◆ EXERCISE REQUIREMENTS ◆
Go through the entries below. Copy each line in which "screenshot" appears.

◆ DATA EXTRACTS ◆
-------------------------
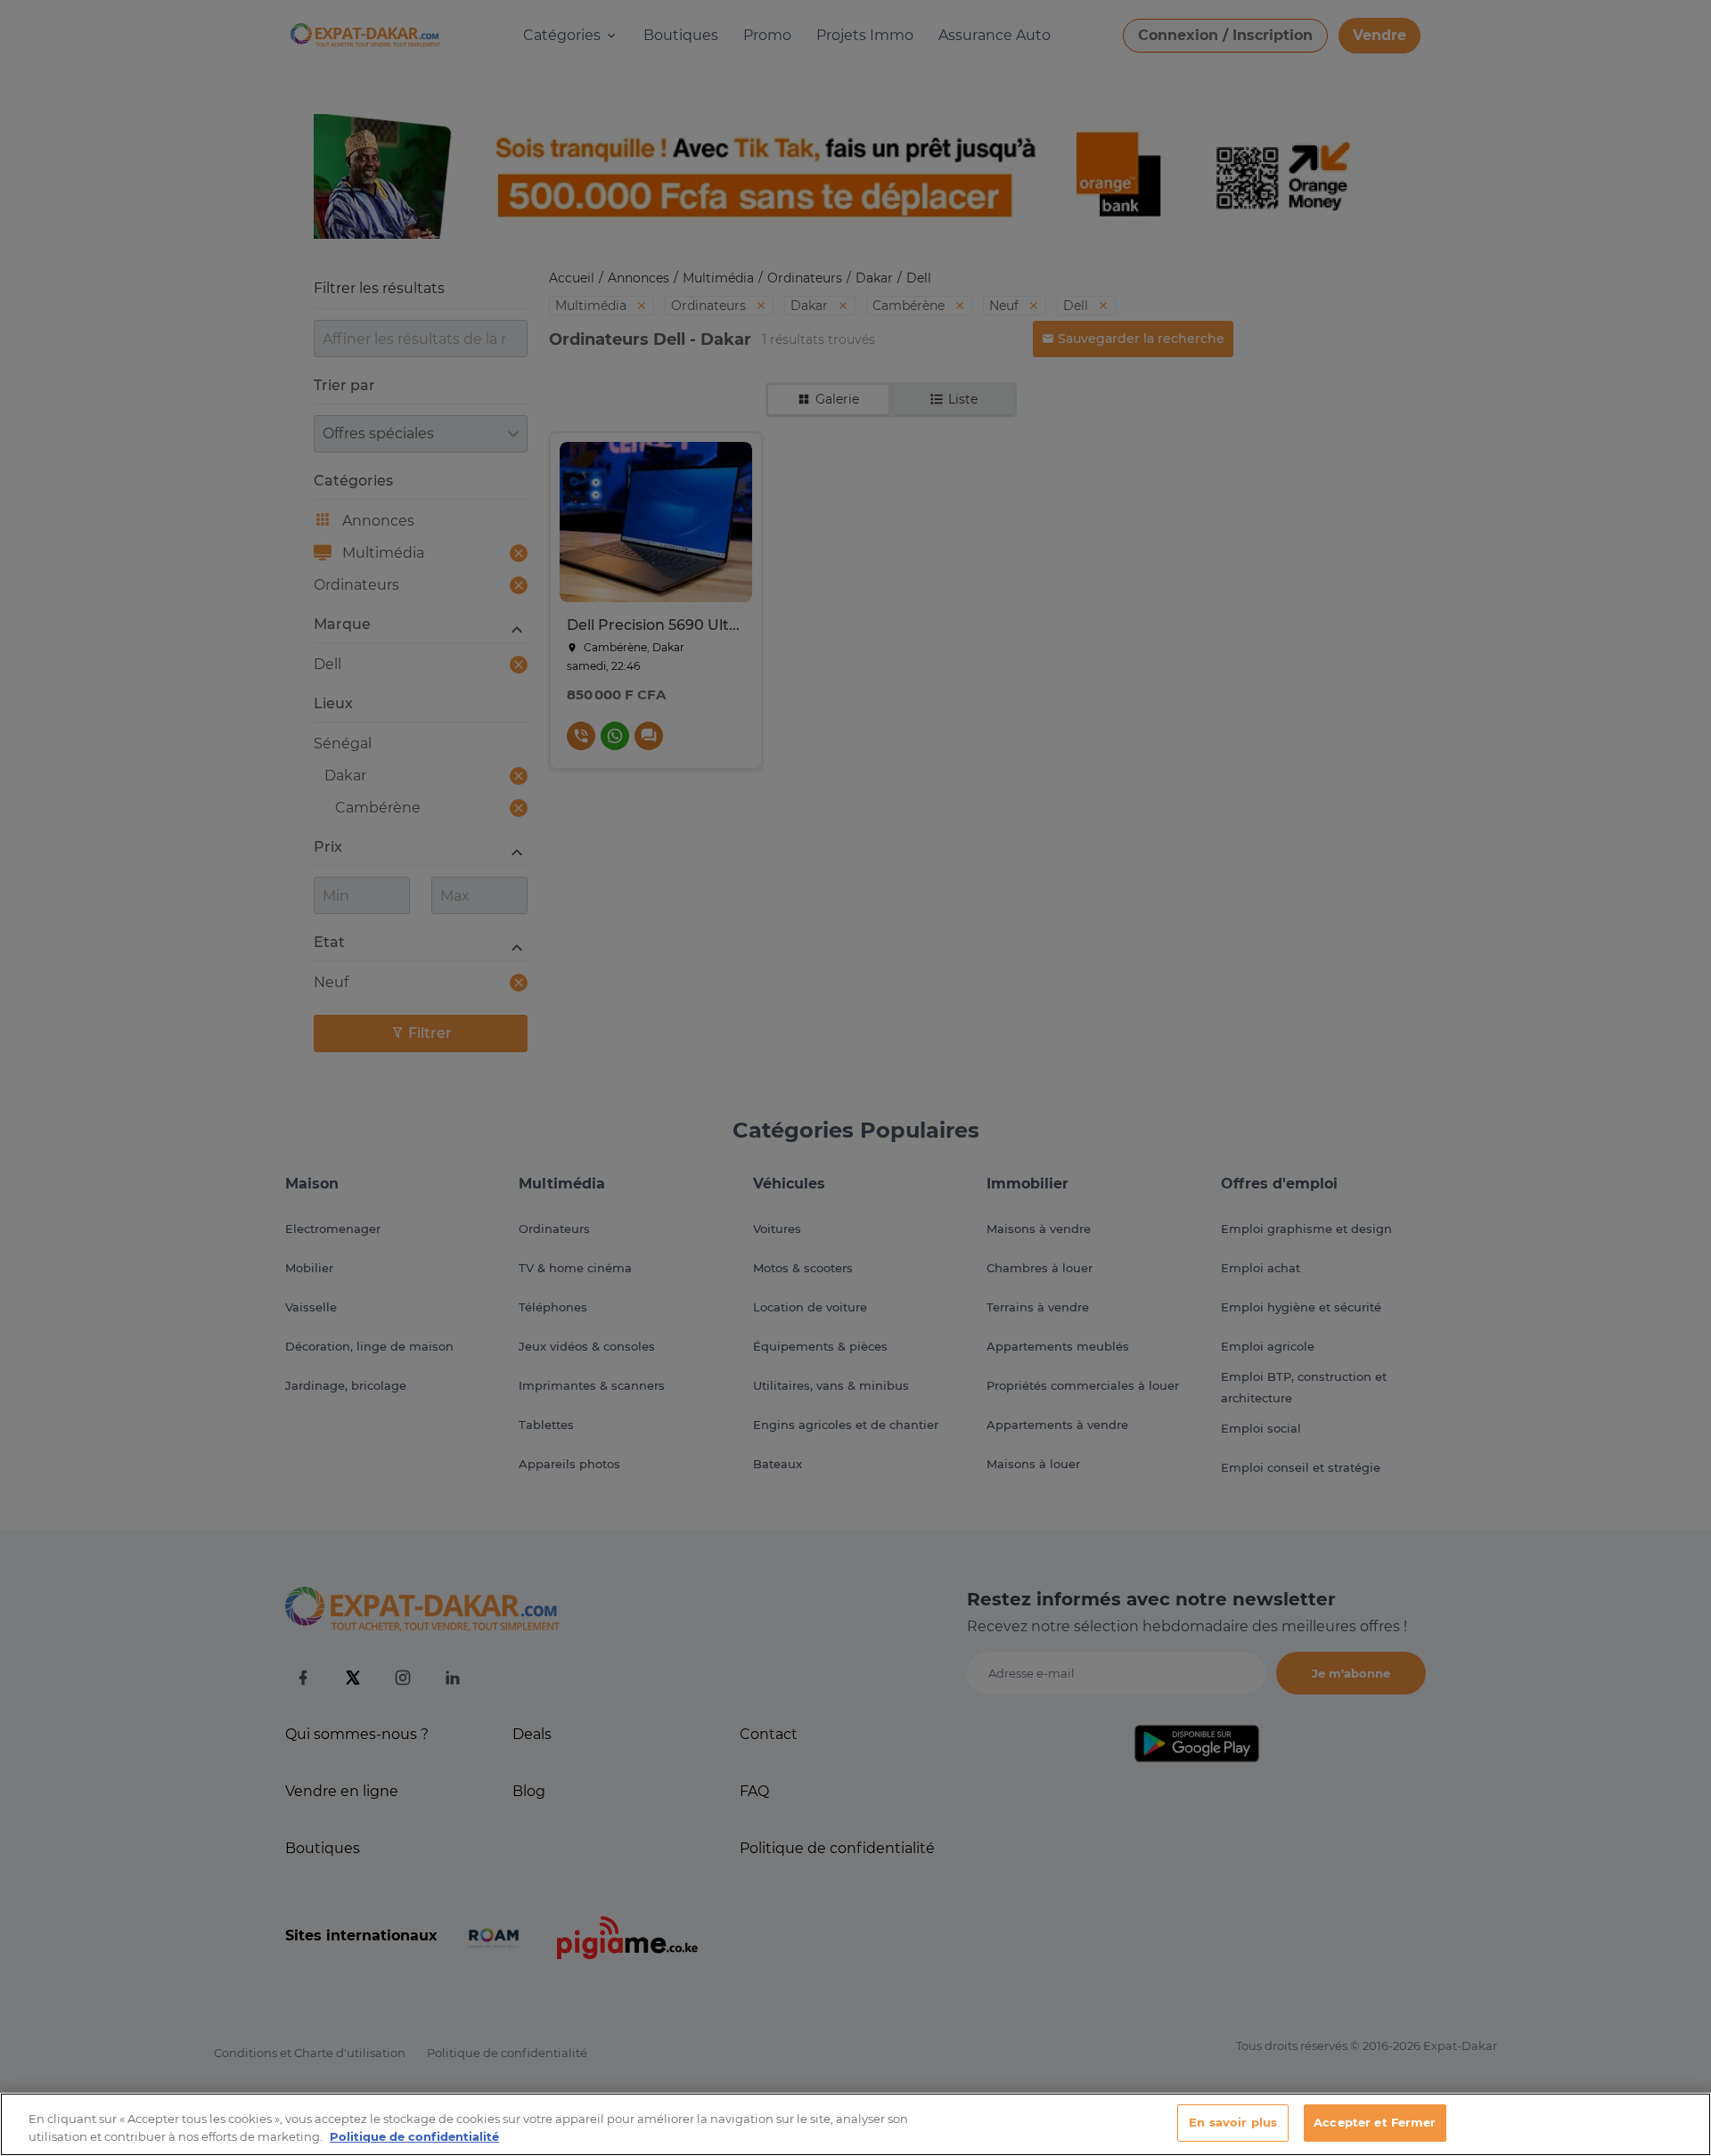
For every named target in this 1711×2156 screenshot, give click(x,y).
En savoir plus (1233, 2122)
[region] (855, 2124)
-------------------------
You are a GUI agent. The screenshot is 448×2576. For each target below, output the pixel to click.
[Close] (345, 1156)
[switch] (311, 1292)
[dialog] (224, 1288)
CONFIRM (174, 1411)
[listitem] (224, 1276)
-------------------------
◆ EXERCISE RESPONSE ◆
For every named target in this 1711×2156 screenshot, give click(x,y).
You are a GUI agent. The screenshot is 448×2576. For each target below, output the pixel to click.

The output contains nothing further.